Barry Manilow, Pixie Lott, Peter Kay – and a top opera star? What on earth is Rolando Villazón doing in the Royal Variety Performance?
"It's fun," declares the celebrated Mexican tenor, 39. "It's different from what I normally do, but it's an opportunity for me to have a great time." His contribution to the annual bonanza of stage entertainment is not especially operatic: he sings "Smile" from the Charlie Chaplin film Modern Times (which is on his album of songs from the movies, La Strada) and "Tonight" from West Side Story. The latter is a duet with Hayley Westenra, who is better known for her appearances at rugby grounds and military occasions than for actual opera. Cue cries of horror from opera purists: oh no, Villazón is doing the dreaded "crossover" again!
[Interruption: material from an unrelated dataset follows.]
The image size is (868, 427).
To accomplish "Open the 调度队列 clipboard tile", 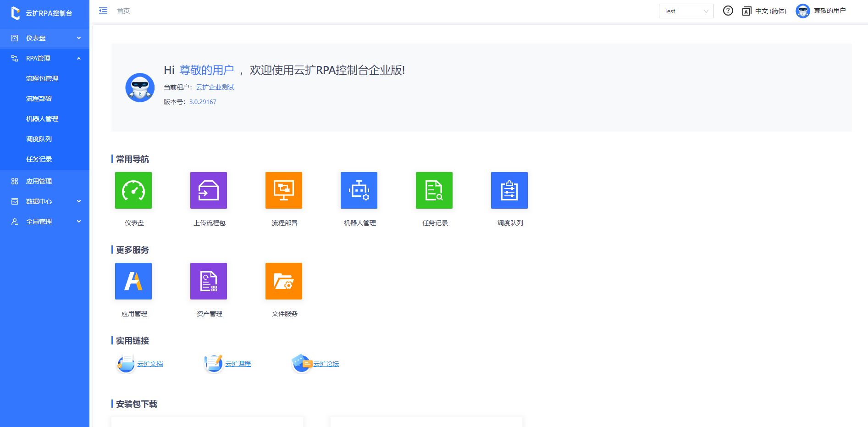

Don't sniff. Villazón says it was crossover that led him to opera, rather than vice versa. He might never have started singing if, aged about 10 and growing up in the suburbs of Mexico City, had he not heard Plácido Domingo's album of "crossover" love songs. "There was nobody in my home who was close to opera or classical music," he says. "Then, by accident, I ended up with this album. I would never have put on a recording of Domingo singing classical arias, but I heard these love songs and I fell in love with his voice. I bought all the crossover albums of Domingo – I was listening to them, trying to sing like them, learning the songs. It all started there. I had a crazy dream that one day I'd sing with him – something I never expected to come true."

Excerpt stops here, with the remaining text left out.